Frage an Jan-Christoph Oetjen von Christian K. bezüglich Migration und Aufenthaltsrecht
Sehr geehrter Herr Oetjen,
mit großen Bedenken musste ich bemerken, dass die EU-Grenzpolizei Frontex derzeit, an den EU-Außengrenzen an Menschenrechtsverletzungen beteiligt ist.
Quelle:
https://www.tagesschau.de/investigativ/report-mainz/frontex-pushbacks-101.html
Parallel geht genau diese Behörde gegen Transparenzaktivist:innen vor, die über diese Verletzungen berichten, unter anderem gegen die Organisation Frag Den Staat.
Bitte ordnen Sie diese Ereignisse kurz ein und beziehen Sie klar Stellung.
Hier ist es möglich sich eindeutig für Menschenrechte und Transparenz zu positionieren. Beides Grundfesten der Demokratie.
Mit freundlichen Grüßen
C. K.
Sehr geehrter Herr K.,
vielen Dank für Ihre Anfrage zur Situation an den EU-Außengrenzen.

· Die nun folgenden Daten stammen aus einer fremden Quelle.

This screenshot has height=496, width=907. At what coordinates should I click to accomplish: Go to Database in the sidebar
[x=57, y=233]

Die Berichte über die unter Beteiligung von Frontex erfolgten illegale Pushbacks sind bestürzend und ernst zu nehmen. Sie zeigen deutlich auf, dass Missstände innerhalb der Agentur behoben werden müssen, damit die Einhaltung der Menschenrechte an den Außengrenzen der Europäischen Union uneingeschränkt gewährt bleibt. Es war ein erster richtiger Schritt, dass der ehemalige Frontex-Direktor Fabrice Leggeri von seinem Amt zurücktreten musste. Doch damit allein sind die Probleme noch nicht gelöst. Die jüngsten Vorwürfe gegen die griechische Küstenwache, illegale Push-Backs von Flüchtlingsbooten auf dem Mittelmeer ausgeübt zu haben, verdeutlichen erneut den dringenden Reformbedarf. Es bedarf einer unabhängigen Untersuchung der Anschuldigungen. Neben der strukturellen Reform sollte eine Erweiterung von Kontroll- und Transparenzmechanismen erfolgen. Frontex sollte auch die Seenotrettung übernehmen, um endlich das grausame Sterben auf dem Mittelmeer zu beenden. Hierbei handelt es sich um eine staatliche Aufgabe.

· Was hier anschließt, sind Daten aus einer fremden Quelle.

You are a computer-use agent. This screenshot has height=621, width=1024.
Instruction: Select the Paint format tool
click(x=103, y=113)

Parlamentarische Untersuchungen zu vergangenen Vorfällen lassen sich wie folgt zusammenfassen:
Im Jahr 2020 beschloss der Ausschuss für bürgerliche Freiheiten, Justiz und Inneres (LIBE) des Europäischen Parlaments, die Vorwürfe zu untersuchen, wonach Frontex möglicherweise an Pushbacks und Grundrechtsverletzungen durch Behörden der Mitgliedstaaten an den EU-Außengrenzen beteiligt sei. Das Parlament nutzte sowohl Ex-ante- als auch Ex-post-Rechenschaftsinstrumente, indem es Fragen stellte, die mündlich und schriftlich beantwortet werden mussten. Es forderte den Frontex-Exekutivdirektor auf, vor dem LIBE-Ausschuss zu erscheinen, um die Fragen der Abgeordneten zu beantworten, und beschloss, die Entlastung der Frontex-Rechnungsführung für das Haushaltsjahr 2019 zu verschieben (die Entlastung wurde dann im Oktober 2021 erteilt). Im Januar 2021 beschloss der LIBE-Ausschuss, seine Maßnahmen zu verstärken, und richtete die Arbeitsgruppe Frontex Scrutiny Working Group (FSWG) ein, um alle Aspekte der Arbeitsweise der Agentur zu überwachen, einschließlich der Einhaltung der Grundrechte sowie der Transparenz und der Rechenschaftspflicht gegenüber dem Parlament. Die FSWG führte eine Untersuchung durch, sammelte Beweise und legte ihren Abschlussbericht im Juli 2021 vor. Während der Bericht "keine Beweise für die unmittelbare Durchführung von Pushbacks und/oder Kollektivausweisungen durch Frontex in den schwerwiegenden Vorfällen, die untersucht werden konnten" fand, stellte er "ernsthafte Mängel" fest.